Friday Morning Is About Composure
The immediate task is plain. Clark needs to finish the round without giving shots back before the championship restarts around him. Two pars would leave him with an opening 64, which would be an extraordinary number at Shinnecock. Even a small stumble would bring a heavy group of proven winners closer before the second round properly begins.
For the chasers, the equation is different. Fitzpatrick has already given the British interest a strong foothold, Johnson has brought another American former-champion thread into the week, and Rahm remains dangerous because his best golf rarely needs a long invitation. McIlroy, meanwhile, will feel his 69 has aged better than it looked when he walked off with late bogeys. ReadGolf explored why McIlroy’s opening score looked stronger by Friday morning, and that remains true if the course tightens again.
Scottie Scheffler’s two-over 72 also keeps the wider championship picture interesting. His career Grand Slam attempt has not gone, but it has already been pushed into chase mode.

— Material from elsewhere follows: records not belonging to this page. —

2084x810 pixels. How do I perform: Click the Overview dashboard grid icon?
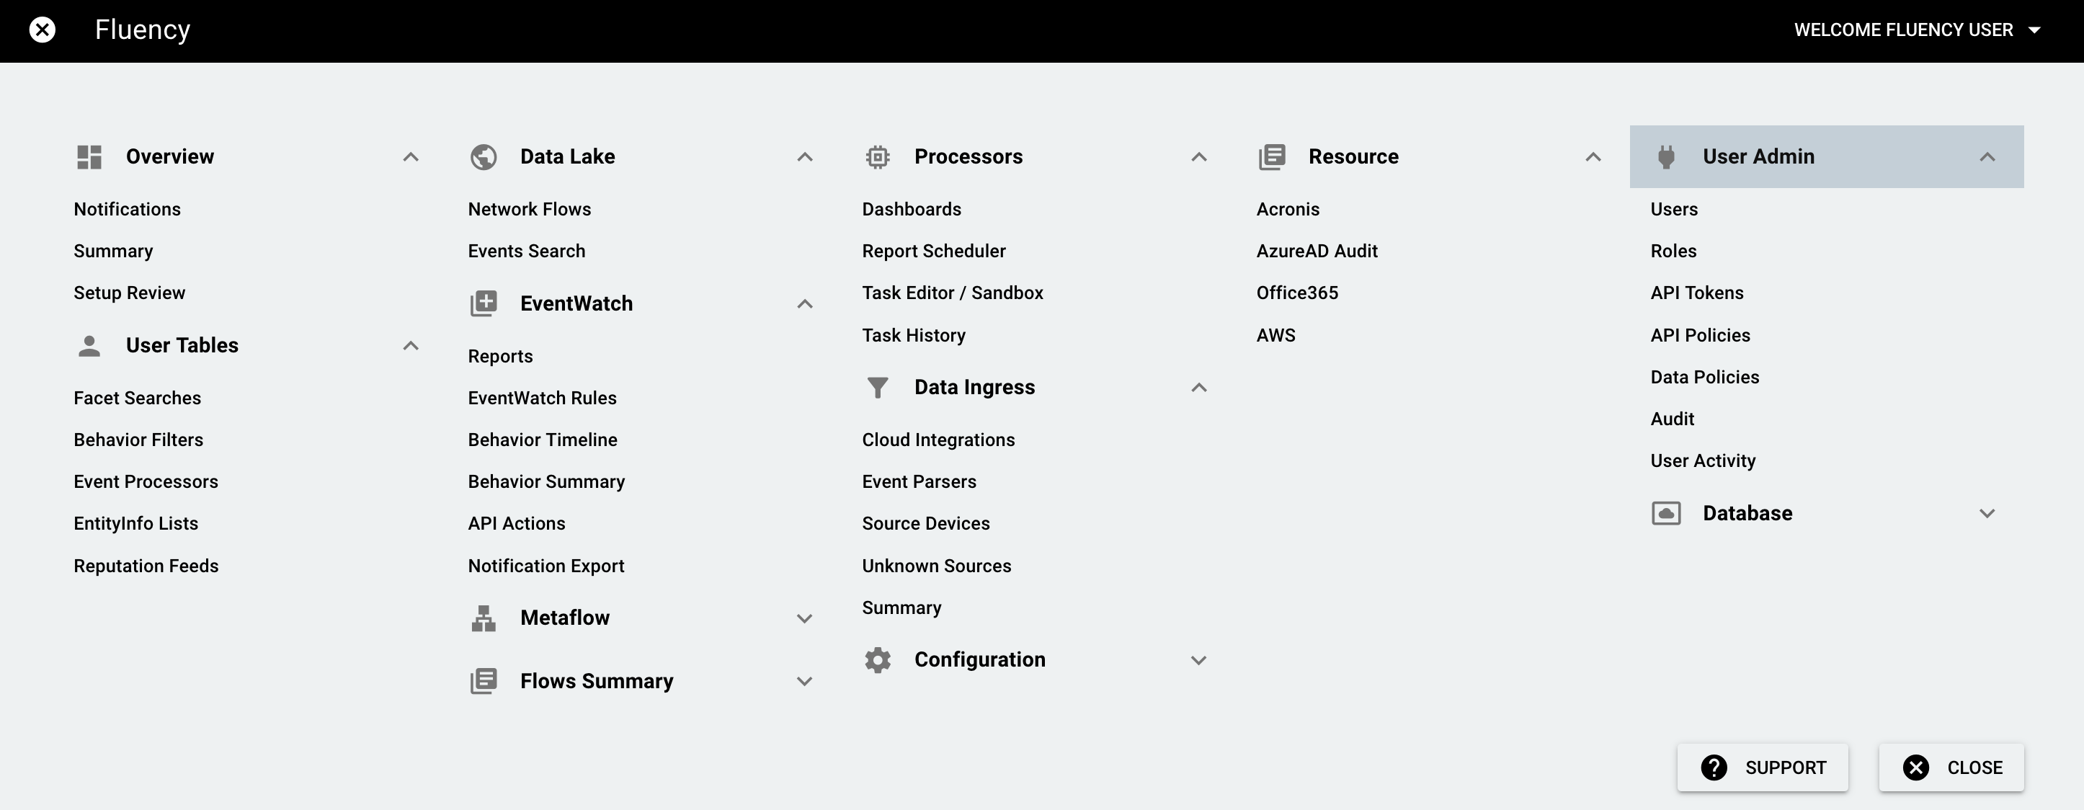[x=89, y=157]
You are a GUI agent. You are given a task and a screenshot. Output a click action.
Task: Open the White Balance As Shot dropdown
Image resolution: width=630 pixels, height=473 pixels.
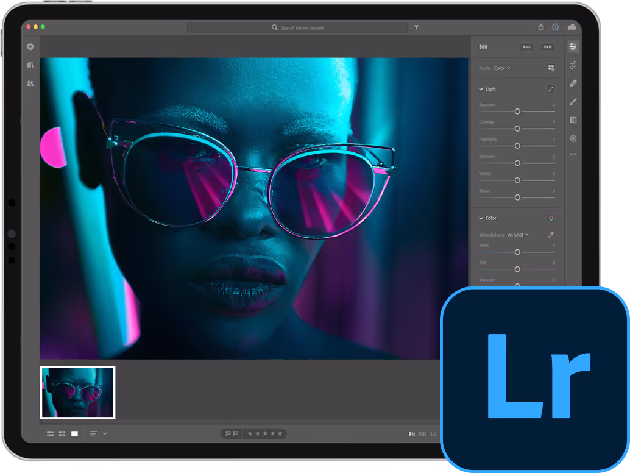click(x=518, y=234)
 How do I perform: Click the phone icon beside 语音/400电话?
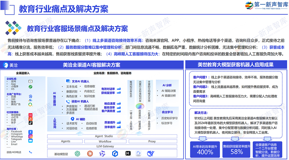(31, 152)
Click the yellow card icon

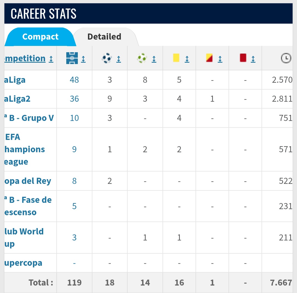point(176,58)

That adds another layer to a second round that should be less about early scoring fireworks and more about who can keep their patience when the leaderboard starts moving in both directions.
Shinnecock Has Not Finished With This Leaderboard
The danger with any suspended-round lead is reading too much permanence into it. Clark was excellent on Thursday. He also benefited from a course that played more receptive late in the day after the USGA had to manage difficult wind and green-speed concerns earlier.
None of that makes the lead false. It does make it fragile in the specific way U.S. Open leads are fragile: exposed to weather, pace, patience and the mental weight of knowing every player behind you can see the number.
Clark has earned control of the championship for now. Friday will tell us whether he has merely taken advantage of the best stretch of day one, or whether he has forced a field full of major champions to spend the rest of the week chasing him.